The gender role expectations in the Butch / Femme community are too much akin to the toxic masculinity versus female submission that exists in the heteronormative world to be a comfortable space for me. In taking time for myself, especially over the past three months, I have been unpacking a lot of my emotional baggage as well as childhood trauma and abuse that continued, essentially, until I met Jo. I was preened, throughout my childhood and adolescence, for a cis-hetero life. My femaleness was something my narcissistic mother not only used against me as a weapon but also to fuel a strange type of trauma bond so that our femaleness (something that she believed was invincible) was the main thing holding us together. I was enabled to stay in unhealthy relationships, one of which was extremely toxic, where my femaleness was taken and victimized repeatedly, and my “sworn protector” did not and would not acknowledge or bring to my attention that I was being abused. Whether it was sexually, or I was being humiliated for whatever reaction was deemed “what a girl would do”, my femaleness was always on the chopping block, simply for existing. I was fed to a life full of predatory cis-men and manipulative women, so I grew to hate men for what they did to me, and to hate women for doing nothing to stop it.

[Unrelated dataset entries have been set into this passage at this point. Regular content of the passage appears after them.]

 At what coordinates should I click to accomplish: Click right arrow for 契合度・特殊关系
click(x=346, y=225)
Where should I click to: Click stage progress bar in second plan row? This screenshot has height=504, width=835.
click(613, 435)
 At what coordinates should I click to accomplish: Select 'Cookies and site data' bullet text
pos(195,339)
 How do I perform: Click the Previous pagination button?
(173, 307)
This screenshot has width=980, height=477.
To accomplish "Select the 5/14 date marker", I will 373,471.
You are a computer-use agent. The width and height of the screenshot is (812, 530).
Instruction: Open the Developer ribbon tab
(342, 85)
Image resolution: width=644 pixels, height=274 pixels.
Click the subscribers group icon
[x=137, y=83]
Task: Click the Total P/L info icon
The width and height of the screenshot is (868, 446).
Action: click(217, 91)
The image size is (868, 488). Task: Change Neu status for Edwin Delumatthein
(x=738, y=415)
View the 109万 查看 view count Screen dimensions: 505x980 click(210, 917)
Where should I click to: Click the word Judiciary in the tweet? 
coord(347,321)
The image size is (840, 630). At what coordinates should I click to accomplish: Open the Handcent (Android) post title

Looking back, if I had had one person sit me down and ask me whether or not I was gay, my life would have been completely different. My coming out as queer was nothing special; I came out at 24, after having had a child at 18 and gotten married at 23 (with different, but both, men) and none of my family members were even remotely surprised. Meanwhile, I felt like realizing that I was almost exclusively attracted to trans masculine people (well… Let’s be real, one person in particular, hehe) was like falling into an ice bath after being asleep for 3 days. I couldn’t believe it hadn’t occurred to me before, that if I was triggered by both cis men and women due to prior trauma, that I would find my person in someone who wasn’t either sex but exuded the qualities of both, and every space in between. I slept with both men and women when I hit adolescence, because I couldn’t figure out where I was genuinely happy, but my first love interest was my best female friend in elementary school (who was a tomboy), my first “relationship” was with a fellow older, female choir member (who cut their hair short and went by ‘J’ instead of their given name) and I would often openly disregard any friends’ suggestions at “boys I should date”. I expressed dissatisfaction in every cis-hetero relationship I was in, and no one thought to inquire as to whether or not I was actually straight.

Now that I’ve discovered that information for myself, thank goodness, I’ve had the opportunity to sit with my limited memories of my growing up, a person who has experienced more than a life’s fair share of discrimination due to their gender presentation, and an endless world of online information. This has given me the chance to evaluate my own space and gender in a safe environment, with someone that has done their own exploration and work into figuring out what it means to not fall into the socially “acceptable” binary. I’ve come to realize that the word “woman” doesn’t sit right in my heart, stomach or brain and that when I’m not in relation to someone or something else, I don’t feel like a woman by default. This was a realization that also quickly revealed why I had never and could not identify with ‘Femme’.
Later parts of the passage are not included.